When the news came fifty years ago of the Supreme Court decision in Brown v Board of Education invalidating separate schools for Black children, I was standing outside of the Rabbi Jacob School on Henry Street on the Lower East Side. Everyone was elated, to some extent doubtlessly because nearly all American Jews felt that school segregation was evil and unconstitutional. Notions of racial inferiority were not our cup of tea, certainly not so soon after the Holocaust. The ideal of equality struck a responsive chord. Our reaction, however, was not as automatons expressing what we were conditioned to say. There was a deepfelt feeling that a unanimous Supreme Court had taken a great and necessary step to erase the stain of racism.
Fifty years later, Brown is under attack, specifically including from several Black scholars who have made it. They argue that Blacks might have been better off had school segregation been allowed to stand, provided that Black public schools would have facilities and funding equal to what governments provide to whites. The argument cannot be proven, of course, but Brown’s critics say that the continued high drop-out rate and other indices of Black educational failure provide powerful support for the claim that the focus on integration missed the mark.

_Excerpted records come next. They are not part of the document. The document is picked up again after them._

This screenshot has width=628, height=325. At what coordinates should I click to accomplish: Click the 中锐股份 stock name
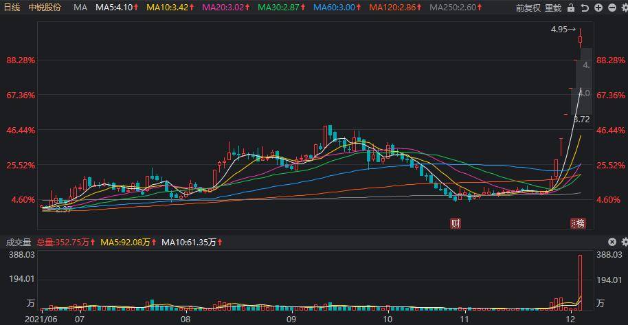pos(45,8)
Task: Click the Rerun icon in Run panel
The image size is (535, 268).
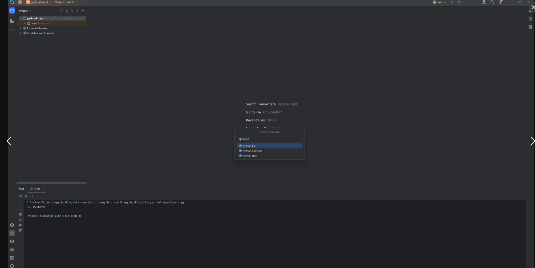Action: coord(20,196)
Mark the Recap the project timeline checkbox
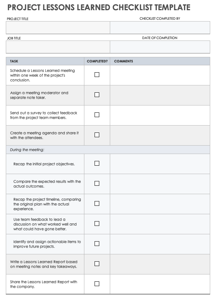This screenshot has width=216, height=304. (x=97, y=203)

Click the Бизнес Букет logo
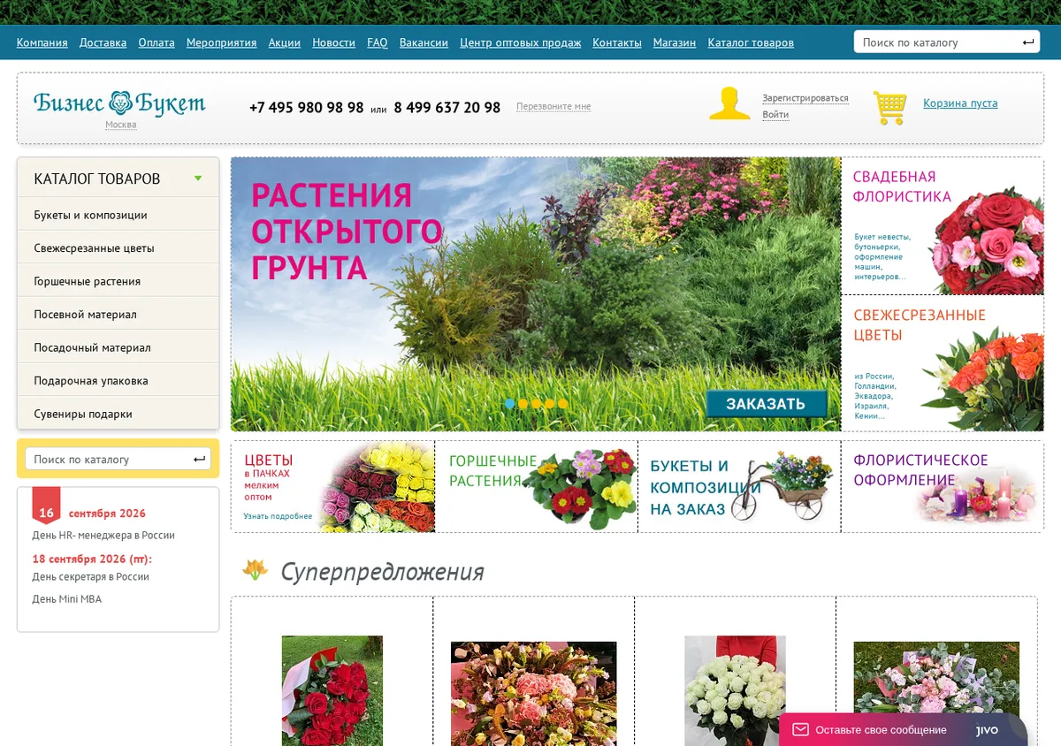[119, 103]
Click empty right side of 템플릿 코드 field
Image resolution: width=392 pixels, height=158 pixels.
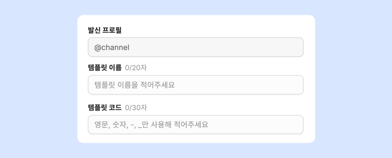(264, 125)
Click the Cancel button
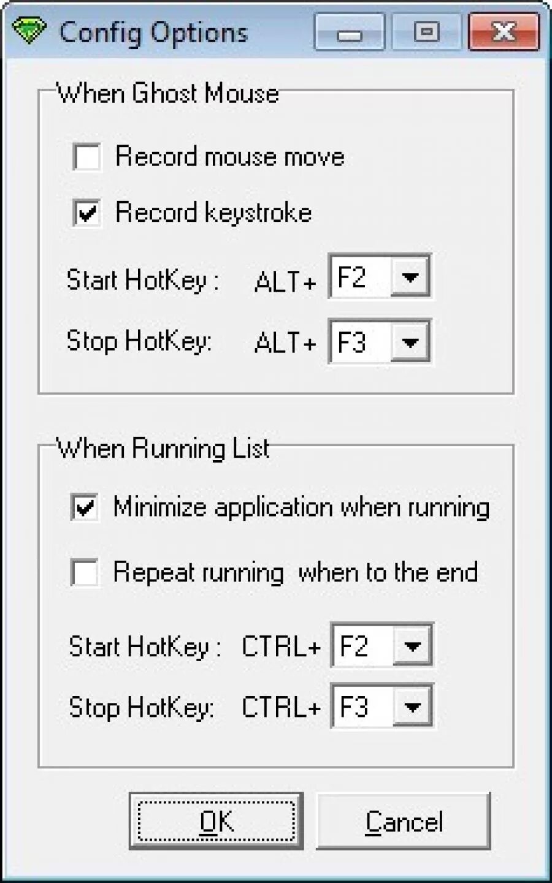The image size is (552, 883). click(x=404, y=821)
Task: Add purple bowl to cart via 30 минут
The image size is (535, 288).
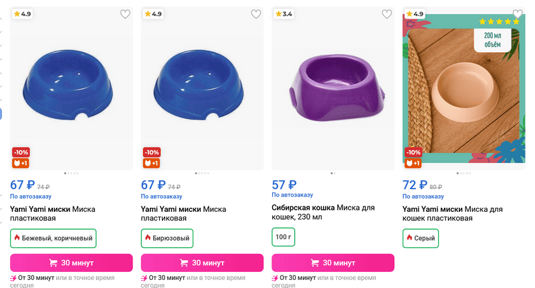Action: click(x=333, y=263)
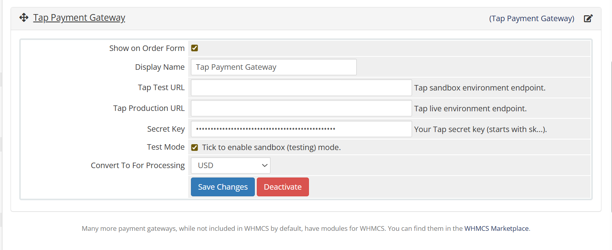
Task: Click the edit pencil icon in gateway header
Action: (588, 18)
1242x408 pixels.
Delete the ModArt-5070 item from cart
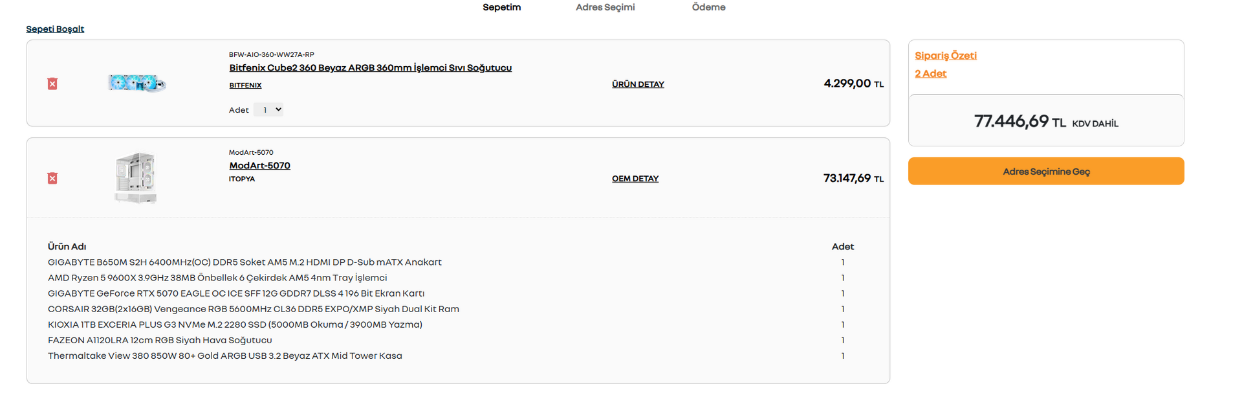pyautogui.click(x=52, y=178)
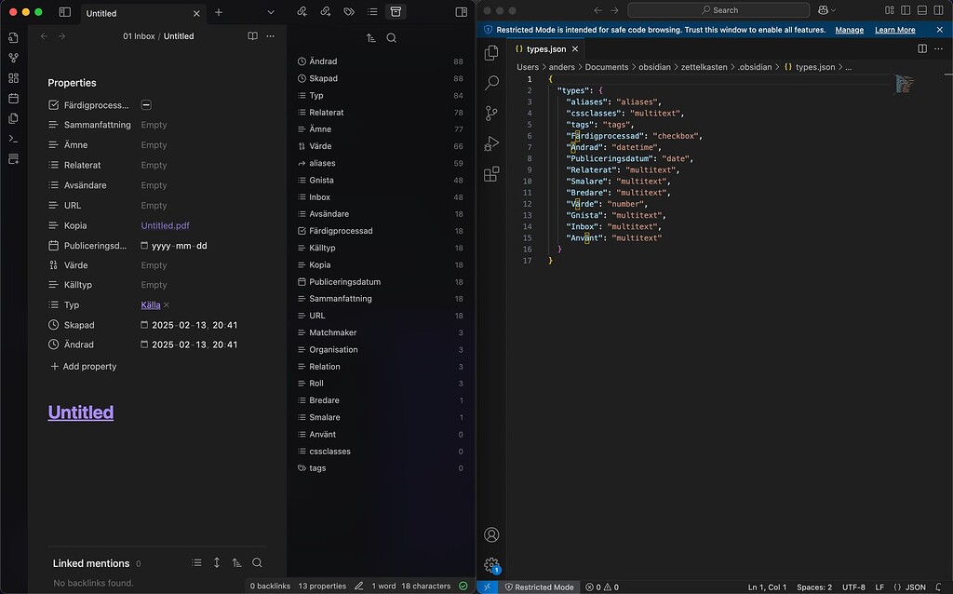Switch to the types.json editor tab
Viewport: 953px width, 594px height.
pyautogui.click(x=544, y=48)
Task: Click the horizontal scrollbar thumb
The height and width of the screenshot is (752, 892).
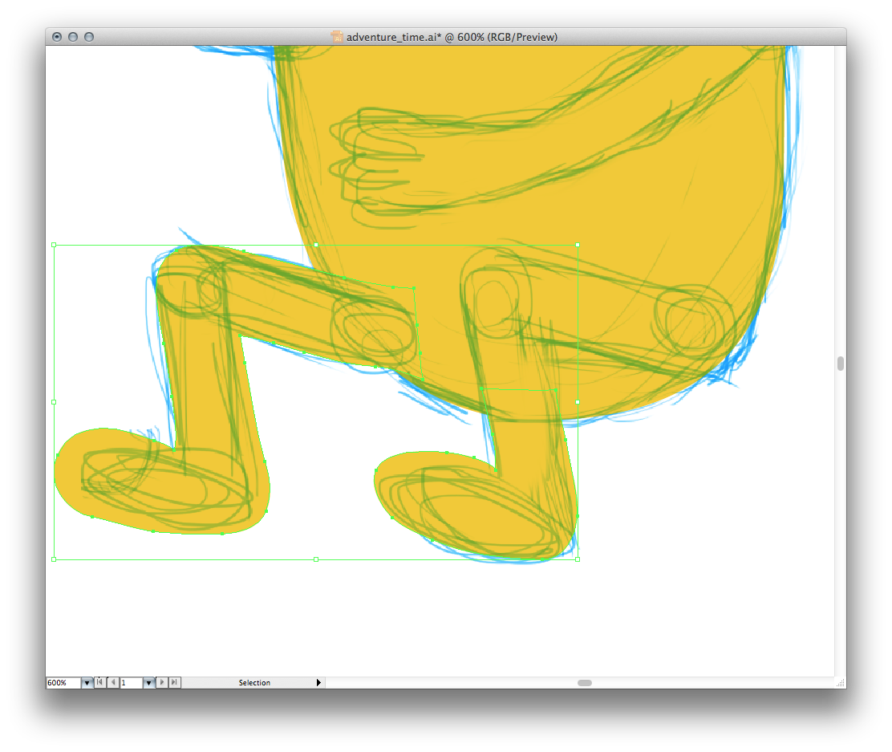Action: [585, 683]
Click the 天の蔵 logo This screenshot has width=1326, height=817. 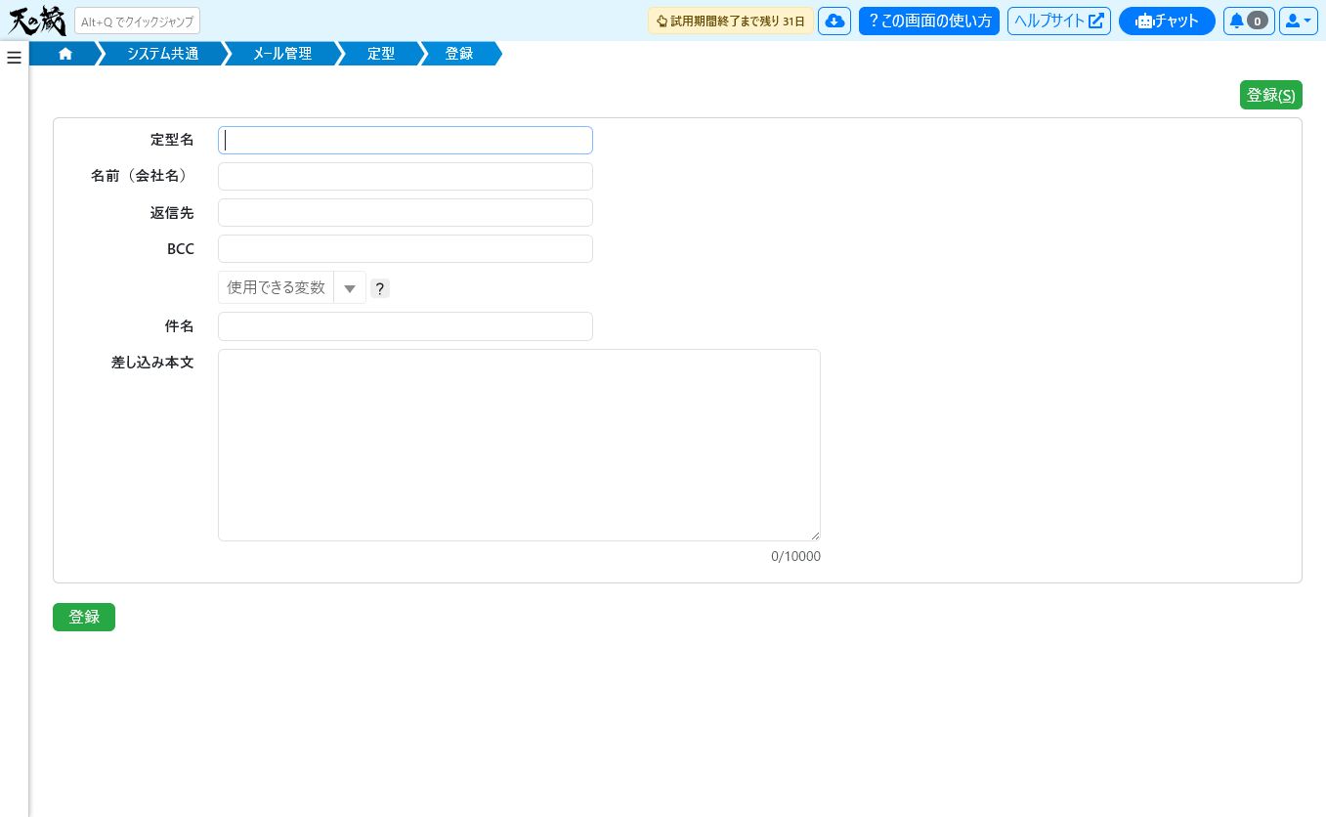pos(37,21)
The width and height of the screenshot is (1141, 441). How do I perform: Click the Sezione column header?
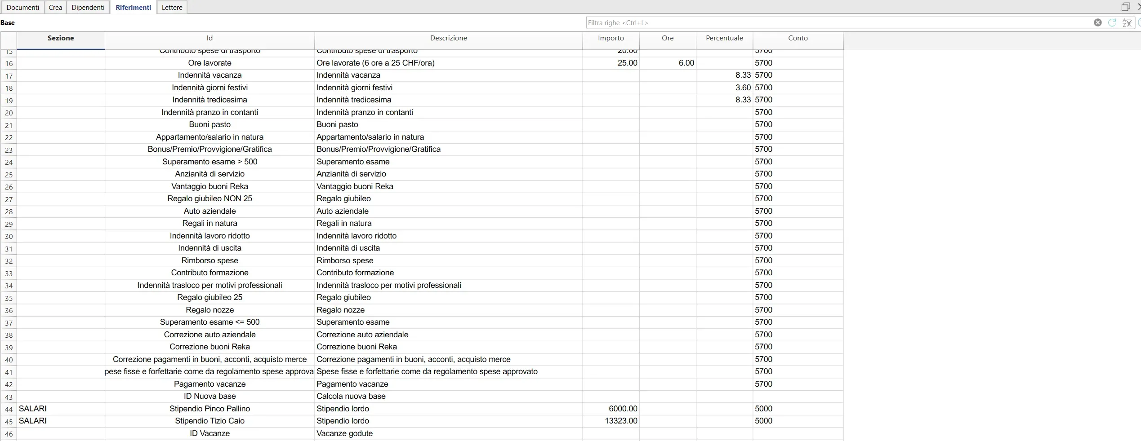pyautogui.click(x=61, y=38)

This is historical revisionism, an exercise in rewriting the past and rejecting to one extent or another what has been accepted. Historians and other scholars indulge in revisionism because the passage of time affords a new perspective and may also uncover information that was not previously available. There is also obviously the desire to avoid being like a xerox. The past is reinterpreted because that is integral to the enterprise called history.
Brown wasn’t the grand slam home run that we believed it to be in May 1954. In a sense, the ruling was oversold, a fate that attaches to most major decisions. Nine Justices could rule that school segregation violates the Constitution but their reach scarcely extended to de facto segregation arising from residential patterns and certainly not to educational failure arising from social dysfunction. The importance of Brown was that it was a moral statement articulating a commitment to civil rights and human dignity. It also came to be a major building block in the still unfinished struggle to achieve racial equality.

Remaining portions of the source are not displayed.